Zey Binboga is the Programmes Manager at Kurdish House London. Last year she became a participant on New Roots, our programme for aspiring entrepreneurs from a Black, Asian and minority ethnic background, and powered by GoDaddy.
With an interest in ethnic identity, she shares her career journey, securing over £10,000 funding during the programme, and future ambitions.
What led you to entrepreneurship?
‘As a child of refugees, I struggled with pressure from my family and community regarding what my career should look like. My mother fled the war in Cyprus, and my father fled persecution in Turkey, and they came to build a better life in the U.K. My whole life, I was being raised with the expectation to study at a prestigious university and get a prestigious career; eventually, after changing courses, I stopped studying. My sense of wanting to empower people economically started when I was 18, and I started my social media marketing business; I found solace in being my own boss.
Later on, I started working with Kurdish House London (KHL), a network of Kurdish entrepreneurs and professionals. I met role models who came from my background, proud of their identity and contributing to society. This profoundly affected how I now view my cultural identity and has boosted my self-confidence and self-worth.
KHL was based in Impact Hub King’s Cross for years, which was an excellent opportunity for me to connect with the fantastic staff and introduce our members to the great opportunities Impact Hub has to offer. A significant programme being New Roots, which I also completed. At KHL, we helped 10 Kurdish entrepreneurs onto the programme. In New Roots 1.0, Kurds were the largest represented ethnic minority.’
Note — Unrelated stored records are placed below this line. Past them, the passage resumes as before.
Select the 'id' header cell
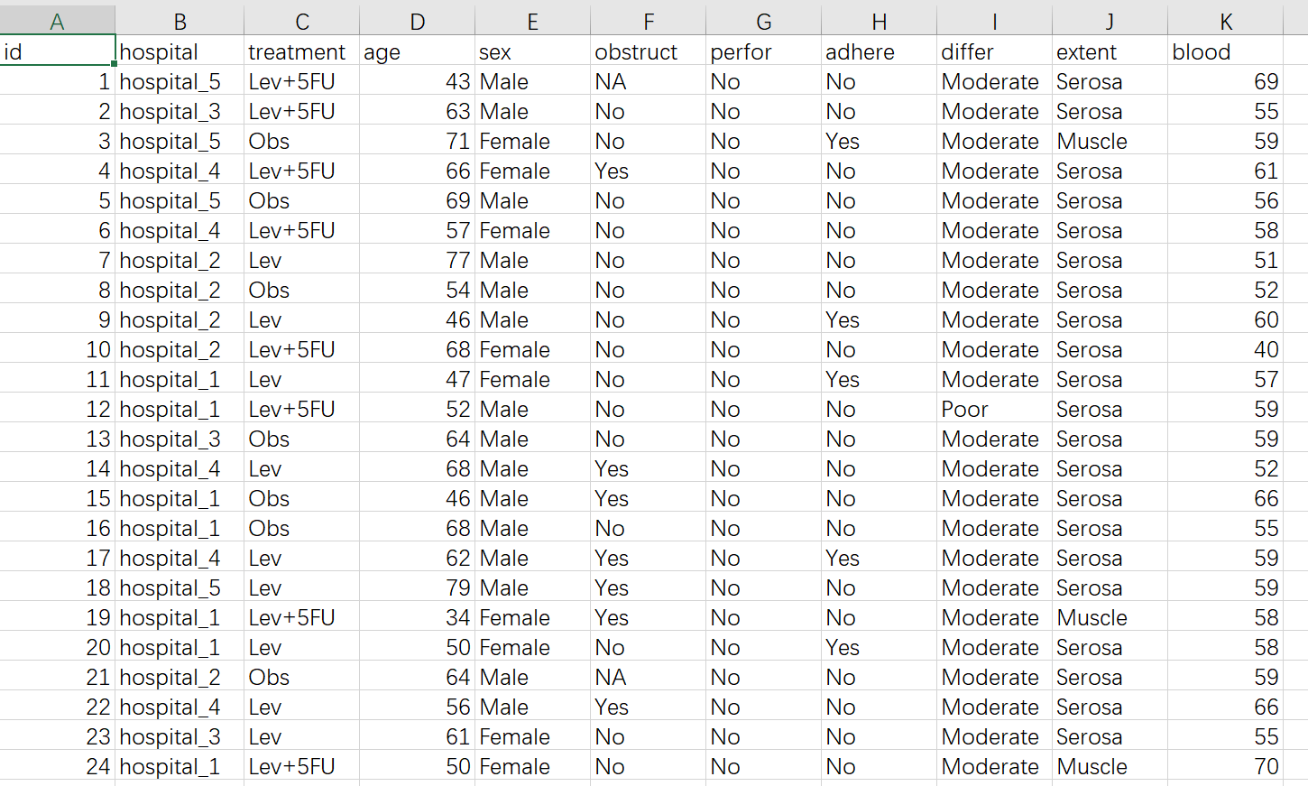 (57, 51)
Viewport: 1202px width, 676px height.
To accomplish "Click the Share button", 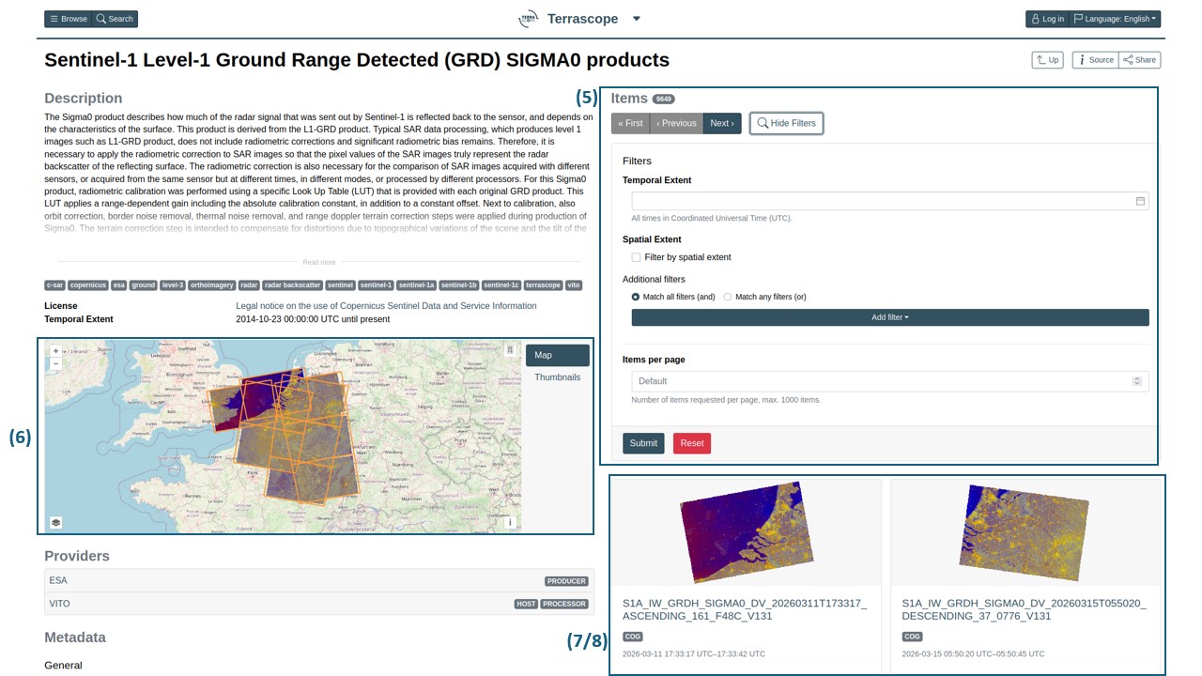I will [x=1140, y=60].
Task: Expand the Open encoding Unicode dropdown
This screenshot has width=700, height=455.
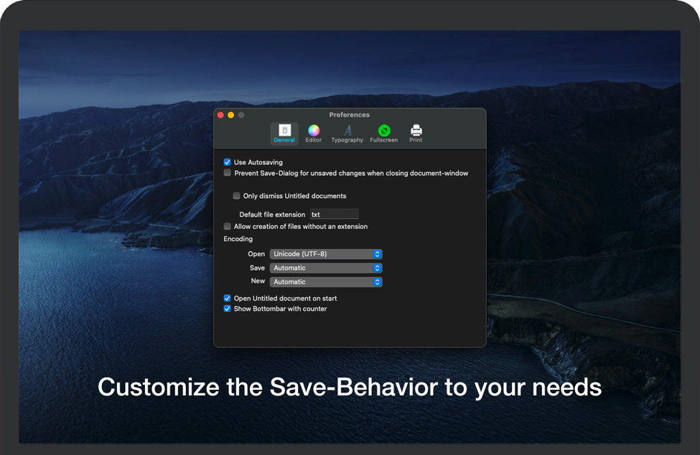Action: click(326, 254)
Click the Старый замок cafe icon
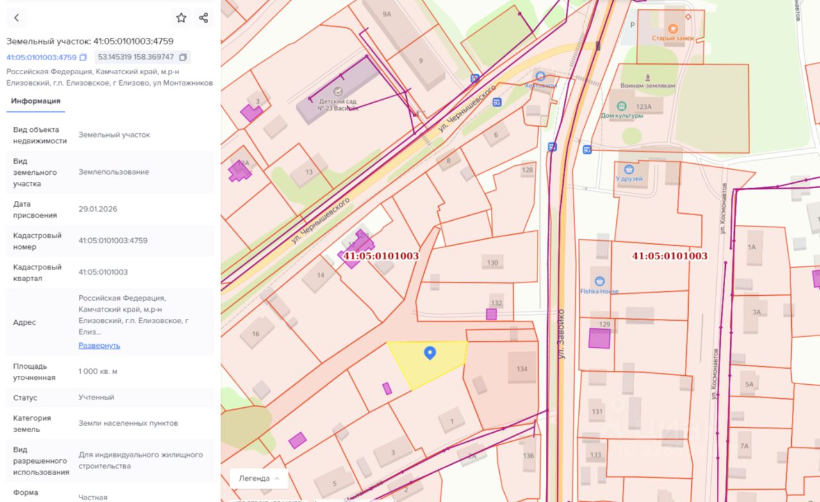 [673, 28]
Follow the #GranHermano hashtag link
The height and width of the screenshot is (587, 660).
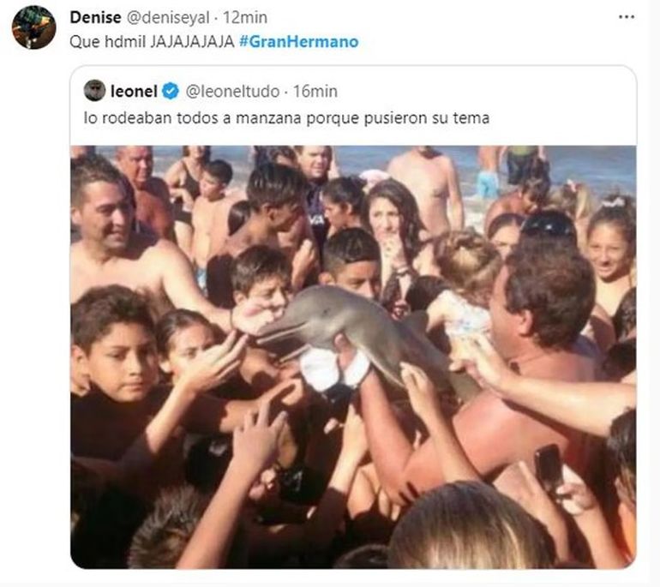(298, 41)
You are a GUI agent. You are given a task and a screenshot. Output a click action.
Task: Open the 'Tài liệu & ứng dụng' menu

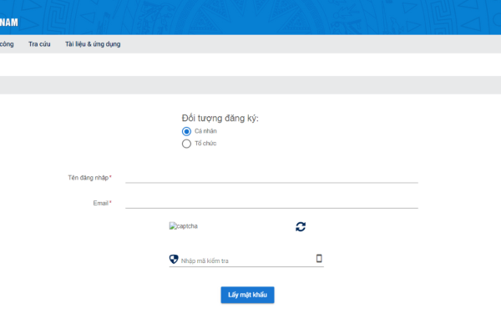click(93, 44)
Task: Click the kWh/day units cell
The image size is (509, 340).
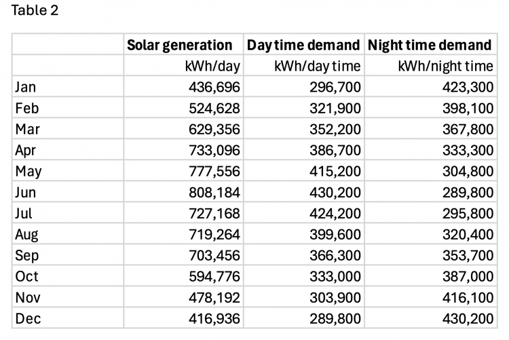Action: point(212,66)
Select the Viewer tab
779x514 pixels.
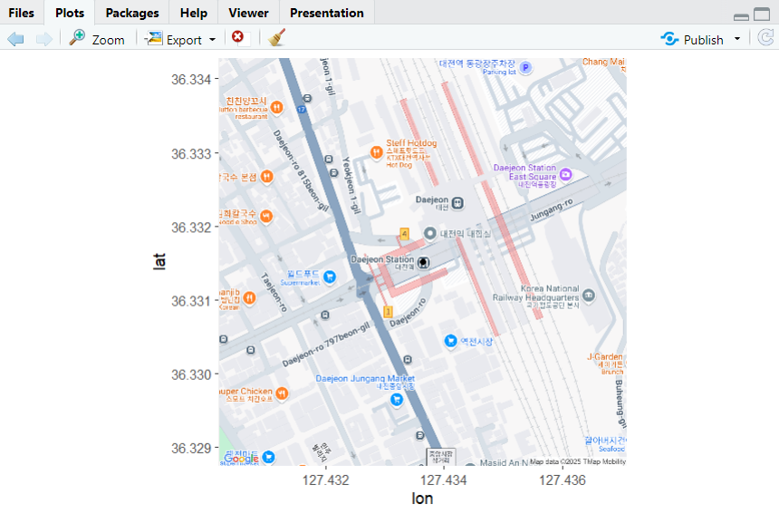tap(248, 13)
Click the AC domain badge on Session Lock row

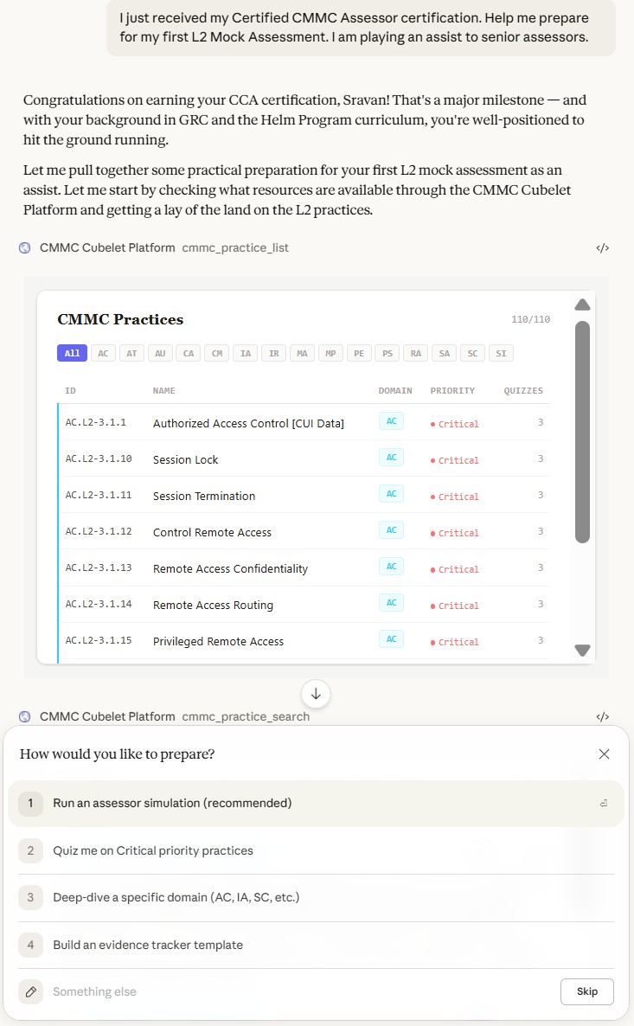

What value did you gain from New Roots?
‘Displaced was a business idea I came up with soon before I applied for New Roots. It was inspired by my newfound pride and intrigue in ethnic identity, especially since I had grown up predominantly with Cypriot people, never fully appreciating my Kurdish identity until I got involved with KHL. Displaced started as a card game to facilitate conversations on cultural and ethnic identity among diaspora communities.
Through New Roots, I learned things that helped me with Displaced and KHL. Workshops on the business model canvas, pitching, and finances were particularly impactful. Through transparency and great conversations with the Programme Manager Samira, I learned about running programmes in a non-profit, which helped me develop ones for KHL.
Through the programme, I realised how complicated creating a card game would be with my current access to resources. I decided to keep the card idea for the future and instead build workshops that facilitate the conversations we wanted the cards to trigger. By the end of the New Roots programme, we secured over £10,000 funding and designed the Generational Immigration Project (GIP) through a partnership with a community organisation.’
What have been your achievements and future goals?
‘We designed and piloted the Generational Immigration Project, which explored the experiences of three generations of immigrants. Some of our participants were family members. They even learned things they had never heard of before, e.g. my mother found out about the discrimination her sister experienced when they first moved to London as they fled the war in Cyprus. We learned about the expectations and experiences of different generations and helped establish bridges between the ages to develop understanding and awareness of individual experiences. We conducted detailed assessments of 80 participants through GIP and ran workshops for over 60 participants across 3 generations from Turkish-speaking communities.
Our short-term goal is to train more volunteers with lived experience from various ethnic backgrounds to pilot the Generational Immigration Project. We want to expand our workshops and Generational Immigration Project to more communities. We’d also like to share the stories we have gathered through art forms, such as film and books. Our long-term goals are to partner with organisations to improve their services and engage young adults from minority backgrounds. We’d also like to create a card game where young people from ethnic minorities can have the conversations from our workshops in their own homes.’